• Excerpt provided
Assembly Approves Anti-abortion Amendment
By MARK ROBINSON
Capital News Service
RICHMOND, Va. – The General Assembly on Wednesday narrowly approved an amendment by Gov. Bob McDonnell that will prohibit certain health insurance companies in Virginia from providing coverage for women seeking an abortion.
McDonnell added the anti-abortion amendment to House Bill 1900, sponsored by Delegate Thomas Davis Rust, R-Herndon. The assembly passed the bill in February to comply with the federal Patient Protection and Affordable Care Act. Under the system, Virginians who cannot afford health insurance will participate in a federally operated health insurance exchange.
McDonnell’s amendment will prohibit insurers participating in the exchange from covering abortion except in the case of rape or incest or if the mother’s life is in danger.
Legislators reconvened Wednesday to vote on the Republican governor’s recommendation and other matters. The Republican-dominated House voted 55-37, with one abstention, to approve McDonnell’s recommendation. But the vote was much closer in the Senate, which is divided evenly between Democrats and Republicans.

• Stored data
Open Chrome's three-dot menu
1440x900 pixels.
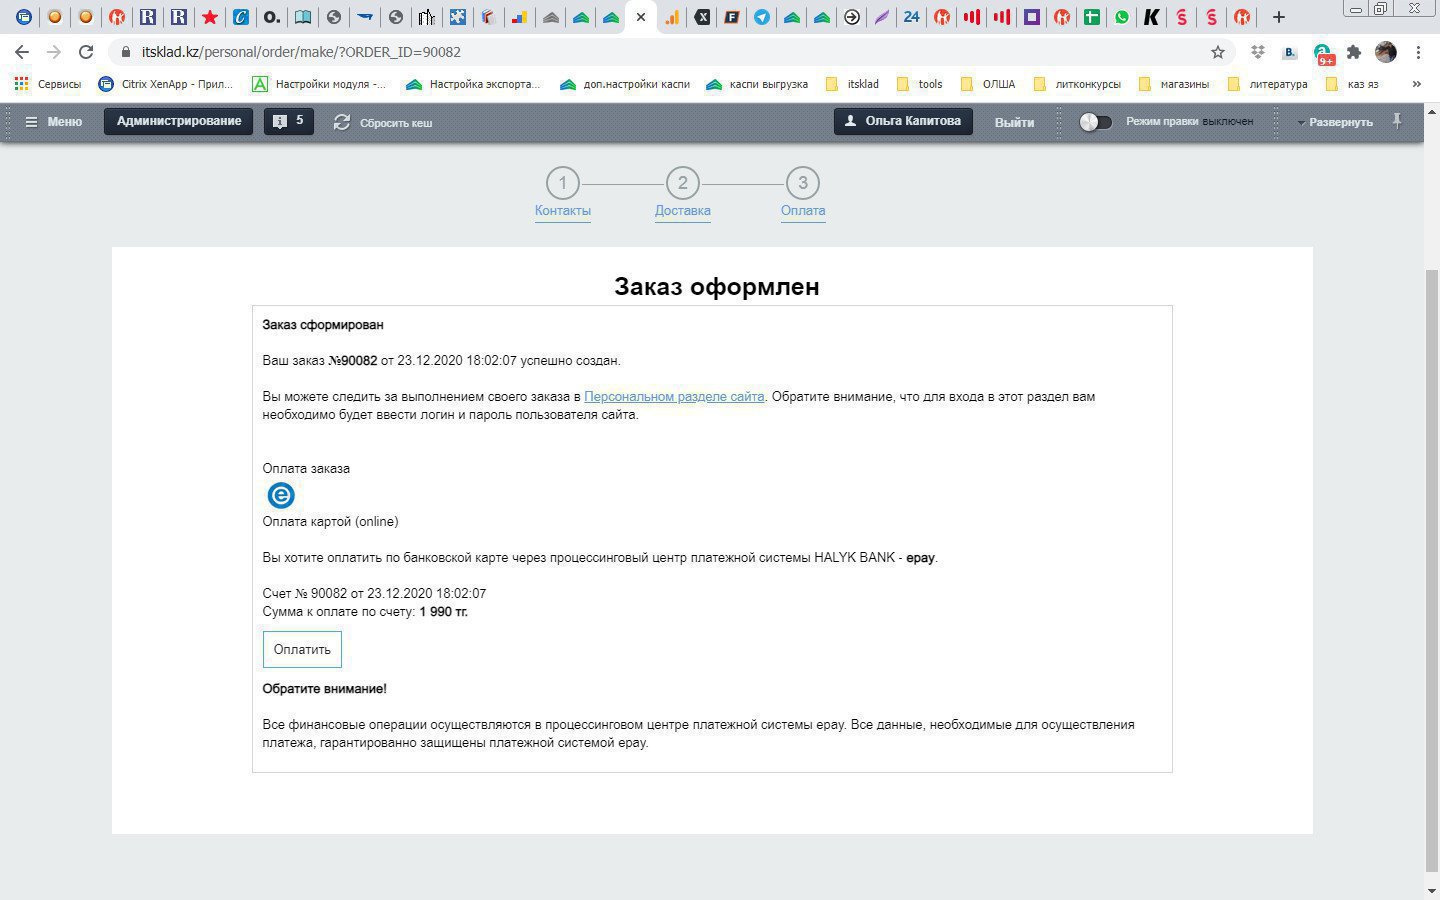pyautogui.click(x=1419, y=52)
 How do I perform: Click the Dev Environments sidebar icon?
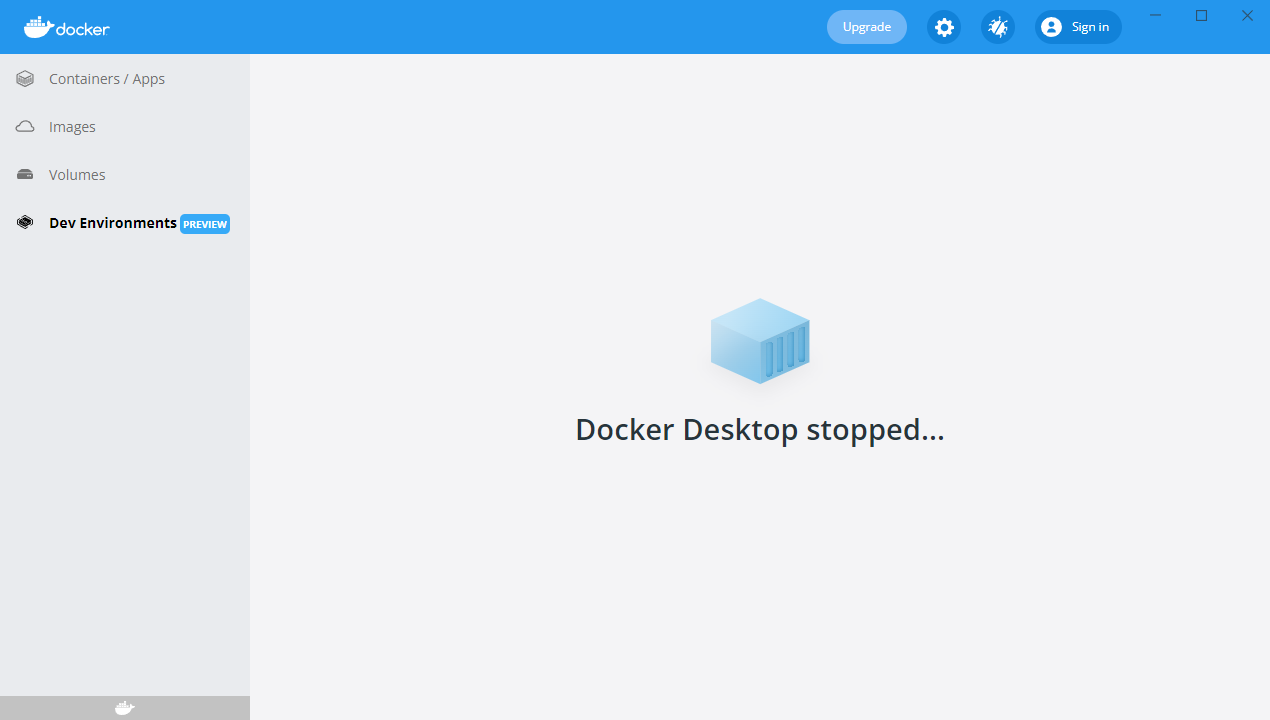pos(25,223)
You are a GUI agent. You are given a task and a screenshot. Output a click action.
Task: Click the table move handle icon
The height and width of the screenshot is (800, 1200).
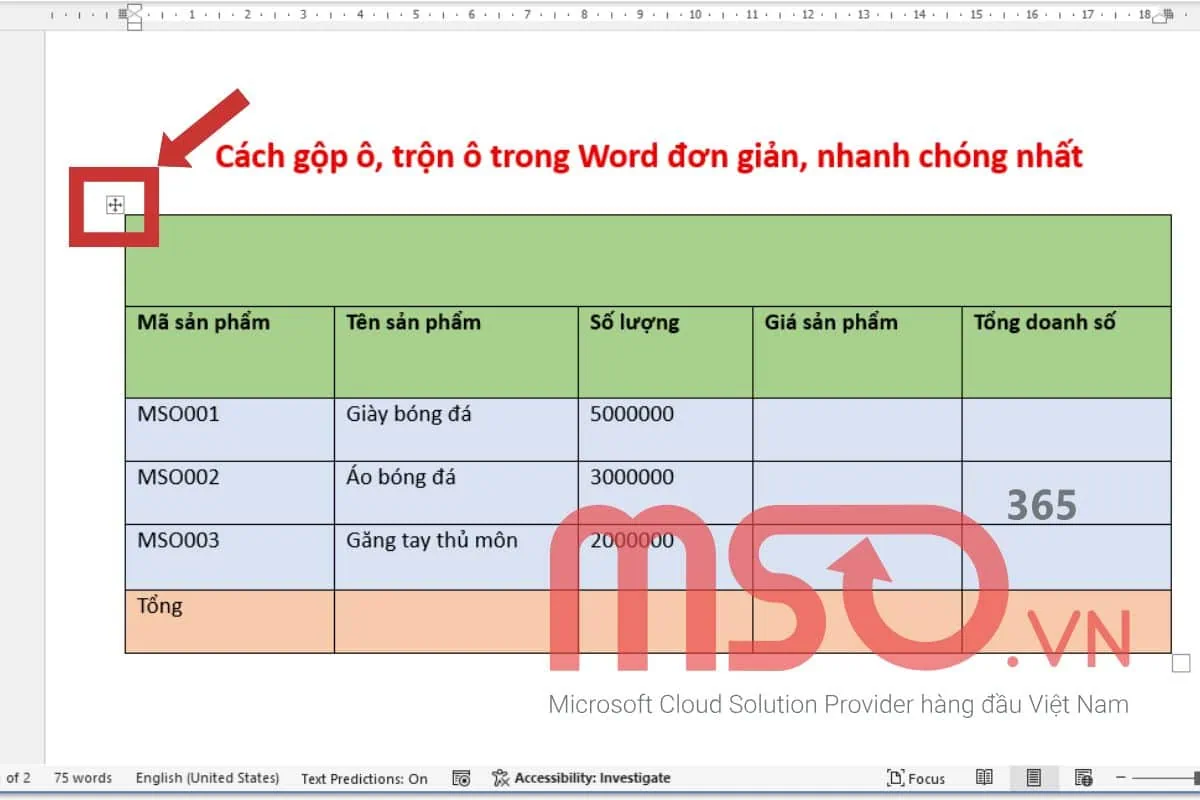click(x=116, y=205)
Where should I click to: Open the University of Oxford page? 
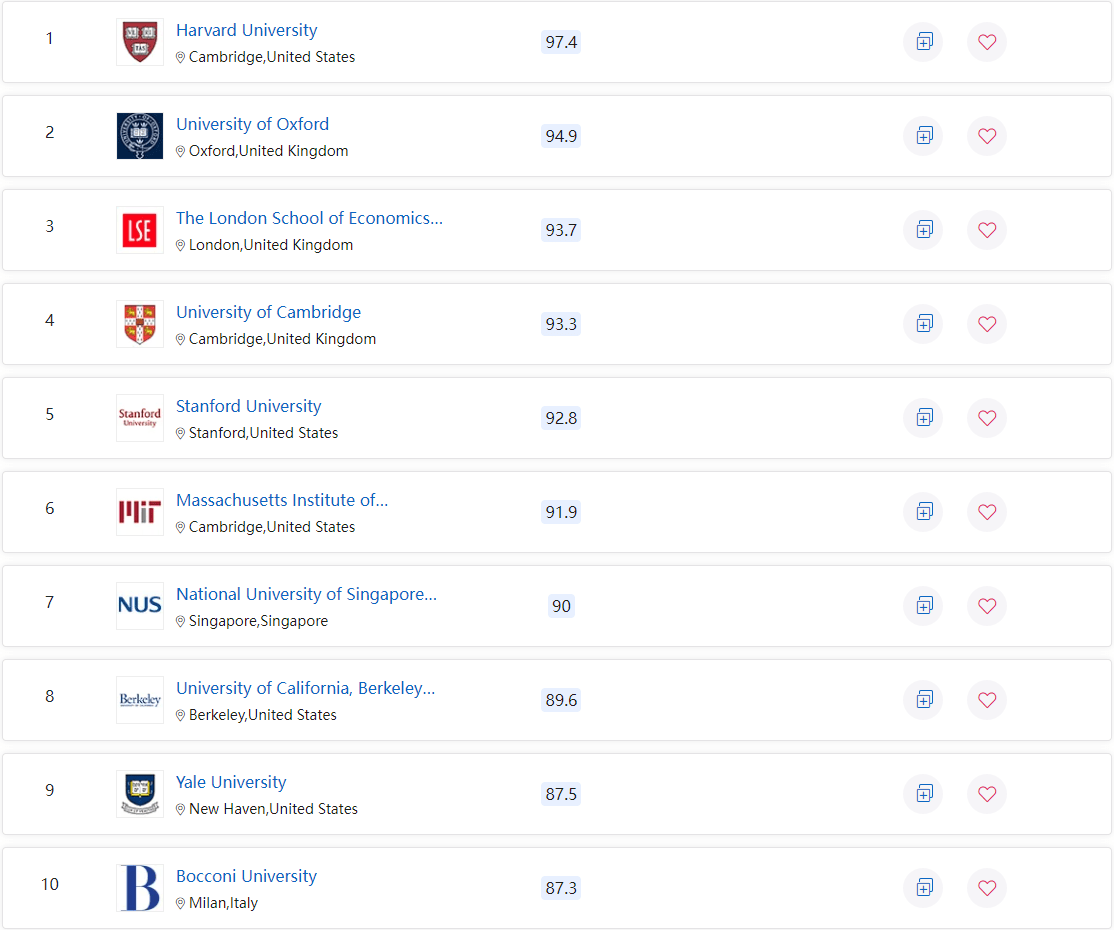(x=252, y=124)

• Tasks to complete
a. In the article on the anti-abortion amendment, what was the House vote on McDonnell's recommendation?
b. Summarize the article on the anti-abortion amendment in two sentences.
c. Write out the stretch of the article on the anti-abortion amendment from "McDonnell’s amendment will" through "is in danger.".

• Replies
a. 55-37, with one abstention.

b. Virginia's General Assembly narrowly approved Gov. Bob McDonnell's amendment to House Bill 1900, which prohibits insurers participating in the federally operated health insurance exchange from covering abortion except in cases of rape, incest, or danger to the mother's life. The Republican-dominated House approved it 55-37 with one abstention, but the vote was much closer in the Senate, which is evenly divided between Democrats and Republicans.

c.
McDonnell’s amendment will prohibit insurers participating in the exchange from covering abortion except in the case of rape or incest or if the mother’s life is in danger.